No photo description available.
Photo by Thay Paul. Sai Gon

Vietnamese coffee kept warm in a three lions bowls, the lions being a symbol of England. If you love coffee, you’ve come to the right place; coffee shops are _________________ in Sai Gon, and throughout Viet Nam.

The missing word … ?

24 Ubiquitous Antonyms. Full list of opposite words of ubiquitous.
Google Images

New vocabulary:


faith (noun) faithful (adjective) faithfully (adverb)




on the ball

This is gonna be a doodle !

How to use them ?

Lady Thu stated that she would (try) ___________ to learn more vocabulary.

I expected the students to pass with flying colours, but instead I was very _______________________ by their low scores.

Mr Sang knew every answer, he was really _________________________ last night.

Passing a driving test in Vietnam is easy. _______________________________ .

Those Armani T-shirts are absolutely fake ! At that price, no way are they ____________ .

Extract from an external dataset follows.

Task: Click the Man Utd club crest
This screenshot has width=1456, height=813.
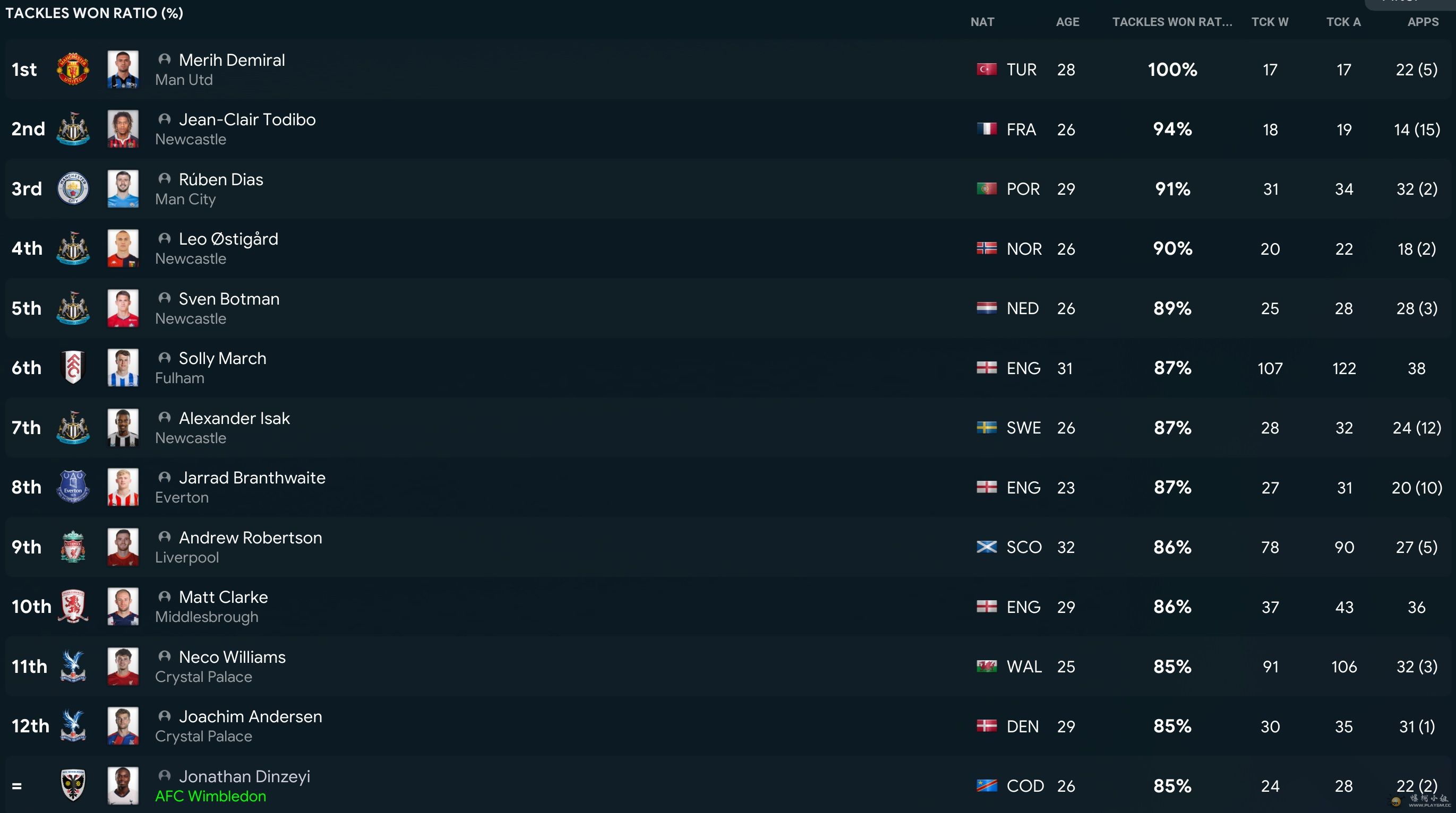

Street food stalls are ubiquitous in my neighborhood; the food is (tasty) ______________________ and the prices are quite ___________________ .

Mr Lee (adverb) _____________ promised me he would be on time for the meeting.

We also covered some basic introduction phrases which you categorically have to memorise:

Some standard opening lines:

That’s a very interesting question

Well, that’s a great question

Well, there is so much to say about that subject, where shall I start ?

It’s funny you put that question to me because earlier today I was just thinking about …

As a young Vietnamese (add your own nationality), I …

And now, a typical IELTS question: What do you do in your free time ?

Remember the first rule of introductions: never answer the question immediately. Remember the second rule of introductions: never answer the question immediately.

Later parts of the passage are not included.